● BLOCO DE TEXTO
☆ ☆ ☆ ☆ ☆

Desacertado, quando libera maiores índices de reajuste a planos de saúde coletivos, cuja operacionalização, em razão da economia de escala, não tem os custos da administração dos planos individuais. E, ainda, quando admite a inclusão de reajustes baseados numa alegação unilateral da operadora do suposto aumento de sinistralidade, invertendo o risco da seguradora para o segurado, como se não se cuidasse de contrato de seguro, que o consumidor adere justamente para ver-se livre dos riscos de eventual sinistro.

Cumpre-nos informar que, também, não é nenhuma novidade da ANS a proibição de venda de 70 planos de saúde que decorre de milhares de reclamações de segurados. O fato se deu depois de centenas de decisões judiciais em demandas que os pacientes foram obrigados a promover em razão da inércia fiscalizatória da ANS. Se tivesse ela adotado as providências em tempo, evitaria muitos danos a milhares de segurados. Aliás, o ideal seria a efetiva punição das operadoras pelos costumeiros abusos praticados contra os consumidores em todo e qualquer plano de saúde.

Para verificar que a medida é ineficaz, senão lesiva ao interesse público, basta ver que, na maioria das vezes, as operadoras acabam se beneficiando dessas periódicas proibições, visto que se veem livres para lançar no mercado novos planos com menor cobertura e maiores preços, aliás, muito mais elevados.

Dessa forma, os segurados, na verdade, têm muito pouco a comemorar. Não que não seja positiva a medida da ANS nesse sentido, pois isso pode reduzir ou evitar burocracia, dependendo a fiscalização.

☆ ☆ ☆ ☆ ☆

● DADOS DE ENTRADA
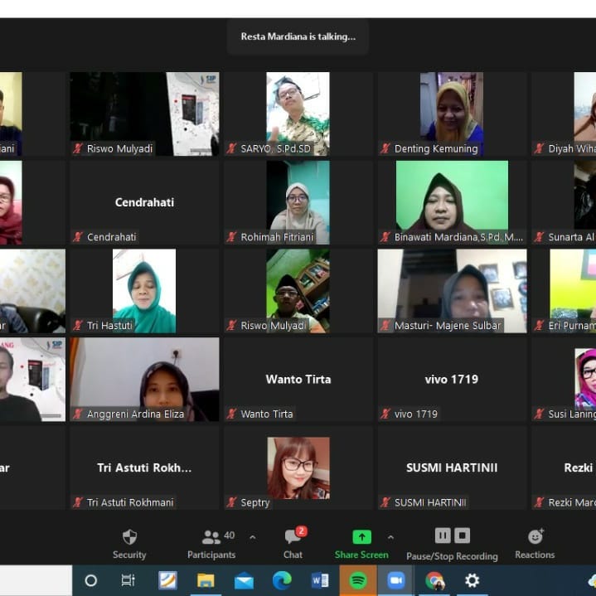
Task: Open the Security options
Action: (129, 543)
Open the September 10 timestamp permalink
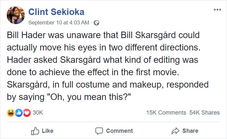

☆ ☆ ☆ ☆ ☆

● COMO RESOLVER
Diga se cada afirmação concorda com o texto sobre planos de saúde, respondendo sim ou não e citando literalmente o trecho decisivo. 1. A proibição de venda de 70 planos de saúde decorre de milhares de reclamações de segurados. 2. As operadoras saem prejudicadas com as proibições periódicas. 3. Os planos coletivos têm os mesmos custos de administração dos planos individuais. Este material provém de outra fonte.

● SOLUÇÃO
1. Sim: "a proibição de venda de 70 planos de saúde que decorre de milhares de reclamações de segurados".
2. Não: "as operadoras acabam se beneficiando dessas periódicas proibições".
3. Não: "não tem os custos da administração dos planos individuais".